Edito : Se parler pour un crédit à l’International

lundi 13 février 2017 Speciales


Depuis la sortie de l’élection présidentielle et les douloureux évènements qui ont suivi, les acteurs politiques gabonais, majorité et opposition confondues, se regardent en chiens de faïence. Le climat devient, lui, chaque jour de plus en plus délétère, les uns exprimant clairement leur soif de pouvoir et les autres réclamant la vérité des urnes. Pendant ce temps, le pays tourne au ralenti et est même menacé de relégation, pour parler comme les sportifs, sur la scène internationale, au vu des indicateurs socio-économiques au rouge par les temps qui courent. Et nous devant ces faits de nous demander que faire pour parvenir à ce que le Gabon retrouve sa place dans le concert des nations sans qu’il n’ait un lourd tribut à payer ?

L’on sait tous que partout où des initiatives n’ont pas été prises pour réconcilier les points de vue des uns et des autres sur l’arène politique, le sang a coulé, la société a été ébranlée, l’économie avec elle. Tant mieux si cela ne dure qu’un petit laps de temps, regrettable si cela doit durer plus longtemps. Car, c’est la population, celle-là qui manque déjà de plein de choses, sans vouloir les citer : électricité, eau, écoles, hôpitaux ou centres de santé, emploi et même considération, qui trinque ; la « hight society » ayant sa progéniture, pour ne pas dire sa famille, bien installée à l’extérieur où elle vit des instants plus qu’heureux à son sens. Combien de temps la majeure partie de la population va-t-elle accepter de vivre les caprices des Hommes politiques, caprices qui ont une incidence réelle sur sa vie à elle ?

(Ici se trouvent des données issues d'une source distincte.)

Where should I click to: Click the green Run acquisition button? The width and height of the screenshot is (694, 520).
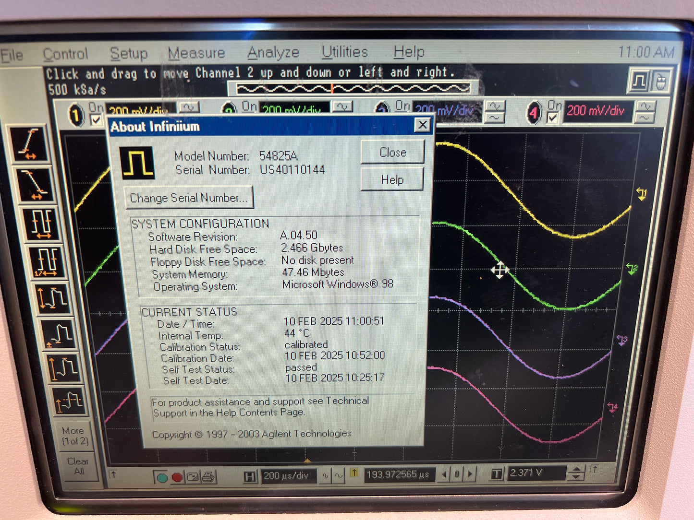click(x=162, y=477)
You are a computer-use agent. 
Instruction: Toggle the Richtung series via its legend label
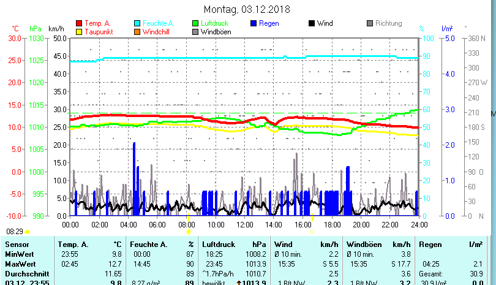click(x=388, y=23)
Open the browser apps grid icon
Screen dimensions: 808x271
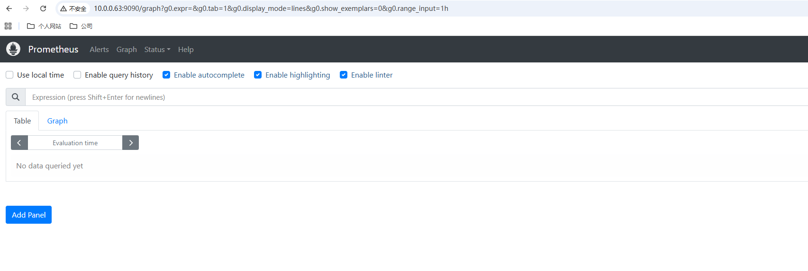(8, 26)
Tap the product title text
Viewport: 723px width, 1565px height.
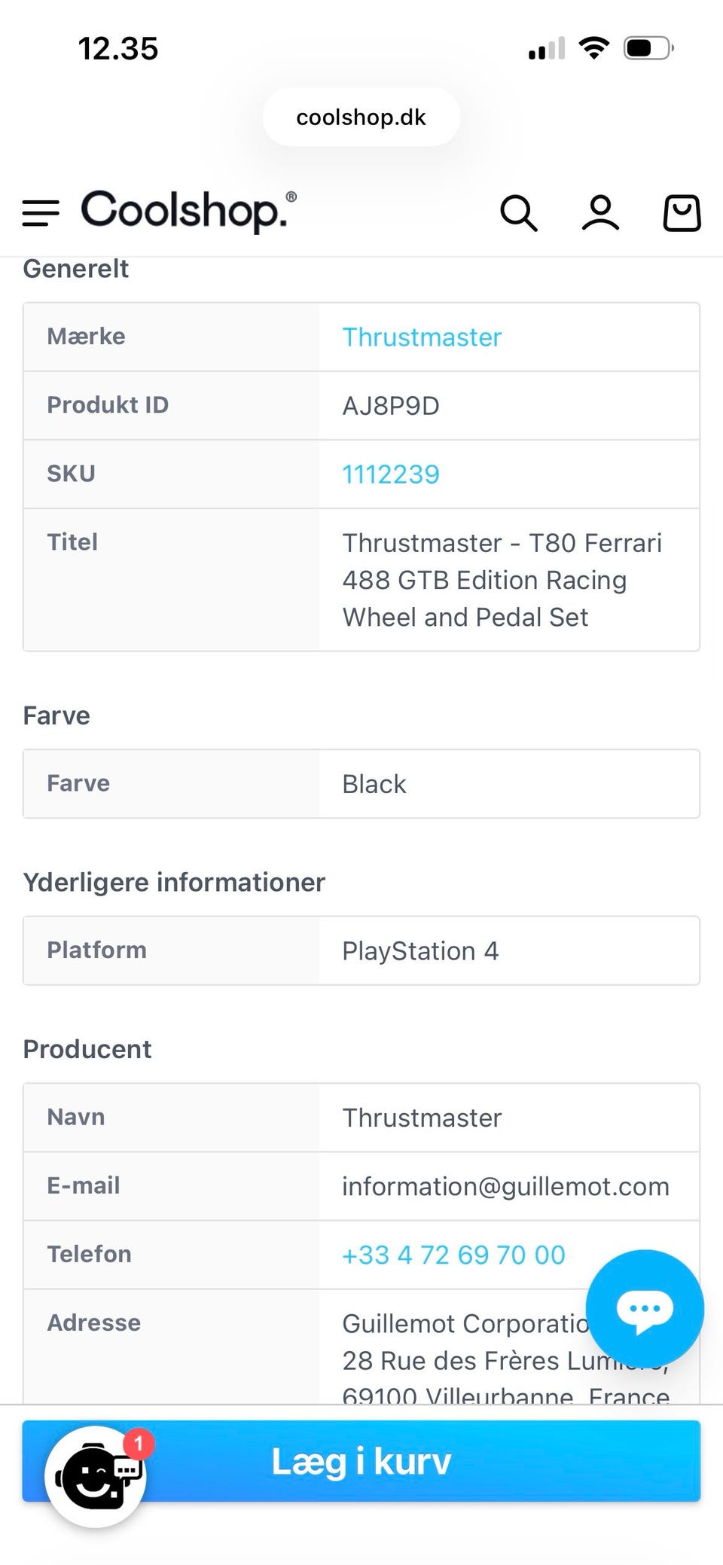tap(502, 580)
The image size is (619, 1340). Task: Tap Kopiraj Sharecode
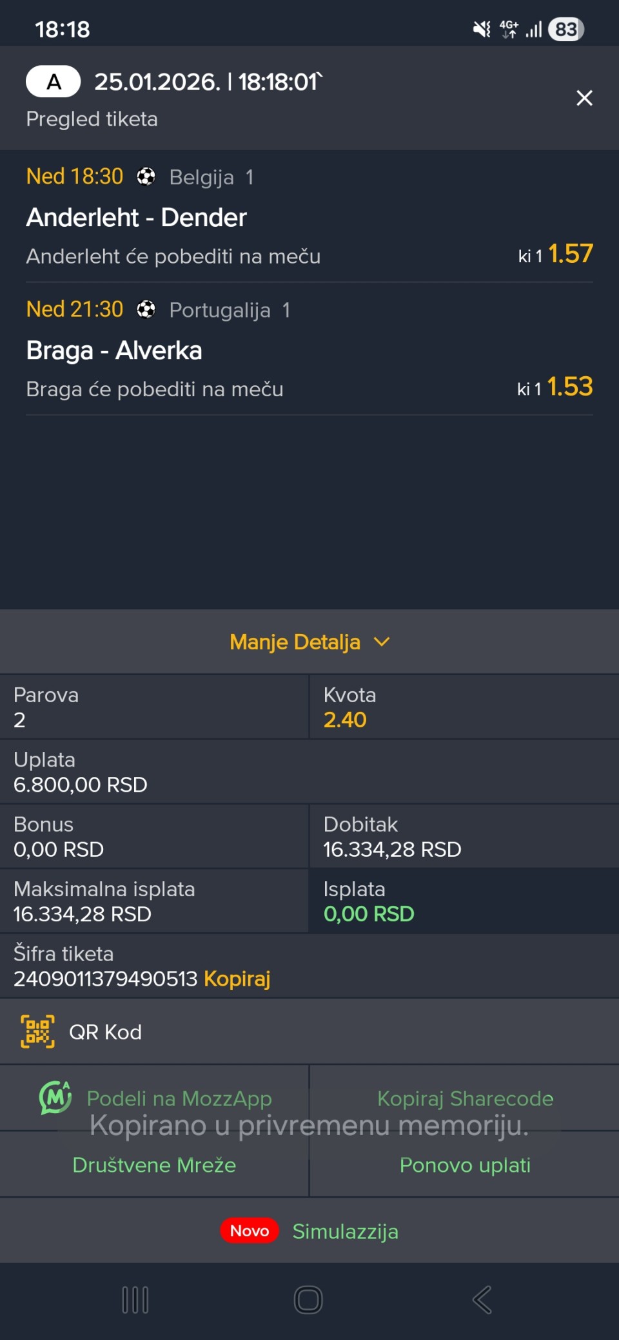[x=465, y=1098]
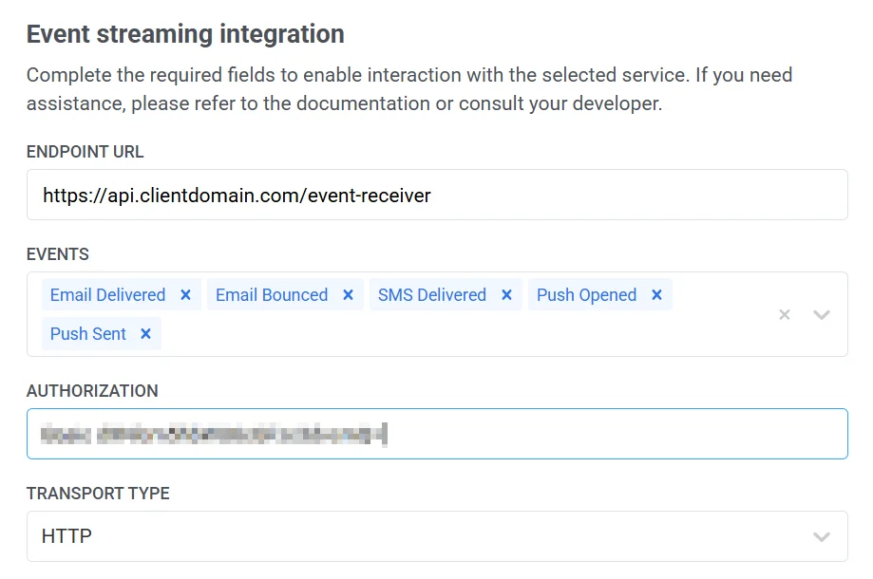
Task: Click the TRANSPORT TYPE field label
Action: coord(98,494)
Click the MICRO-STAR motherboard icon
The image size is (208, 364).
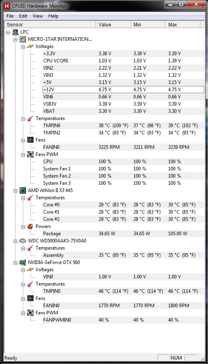click(x=23, y=39)
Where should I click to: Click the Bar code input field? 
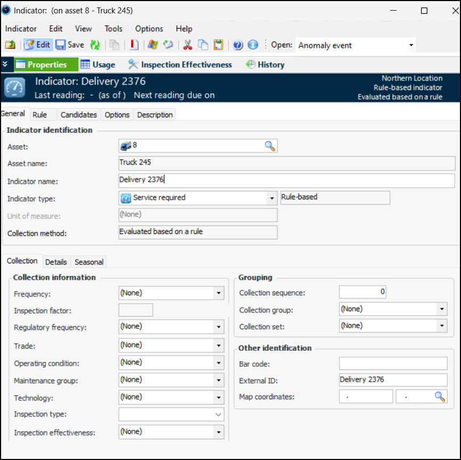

Il appartient auxdits Hommes politiques de créer les conditions de l’apaisement en s’entendant sur l’essentiel si tant est que nous sommes dans un Etat de droit au sens occidental du terme. Pour ce faire, il lui faudra : de un, taire ses ego et de deux, accepter d’écouter l’autre en reconnaissant que la vérité n’est l’apanage de personne et que chacun d’entre nous peut un moment donné de la vie se tromper ou se conduire avec indécence pour avoir un tant soi peu le courage de faire son mea culpa. Ce qui serait non seulement profitable à lui- même, mais aussi à tous. Ce d’autant plus qu’un tel acte est susceptible d’amener ceux qui nous observent, réviser rapidement leur comportement vis-à-vis de nous. Quand on apprend par exemple que la communauté internationale milite en faveur de sanctions contre notre pays, à qui cela profite-t-il ?

Nous n’avons pas droit à l’erreur !

Parce que même si celles-ci sont ciblées, ne courent-elles pas le risque de faire des victimes collatérales ? Et pourtant, nous sortons de cultures où l’arbre à palabres était plus qu’un symbole, un exutoire, un endroit où l’on venait pour tenter de se dépasser et trouver solutions à nos problèmes. Ne peut-ton pas transposer ce qui s’est passé dans le passé dans la société d’aujourd’hui en dépit de nos différences qui devraient faire plutôt notre force ? La question centrale est de trouver le cadre et l’état d’esprit pour y arriver, car toute revendication doit être prise au sérieux et tout dictat disparaître. Il s’agit en clair d’aller à chances égales dans un débat qui concerne non pas les personnes, elles-mêmes, mais le pays tout entier. Toute discussion qui n’intègre pas cette donne est donc vouée à l’échec. C’est fort de cela qu’il faut alors avoir un regard particulier sur la qualité de tous ceux à qui il incombe le précieux et noble devoir de refaire l’unité menacée du Gabon dans le respect, ceci valant son pesant d’or, des textes régissant le fonctionnement de la République.

Sachant qu’il y a des yeux extérieurs qui nous regardent au point de nous juger et de nous décerner des notes que nous n’avons pas intérêt à voir négatives pour la sauvegarde de notre image. Il serait insensé pour un patriote de penser comme Talleyrand et donc qu’avec les armes ont peut tout faire sauf s’asseoir dessus. Histoire de dire qu’il n’est pas utile de développer la violence, alors qu’il y a bien des voix pour être démocrate, compris de tout le monde et mériter respect. Le peuple nous interpelle et ne demande qu’à être respecté.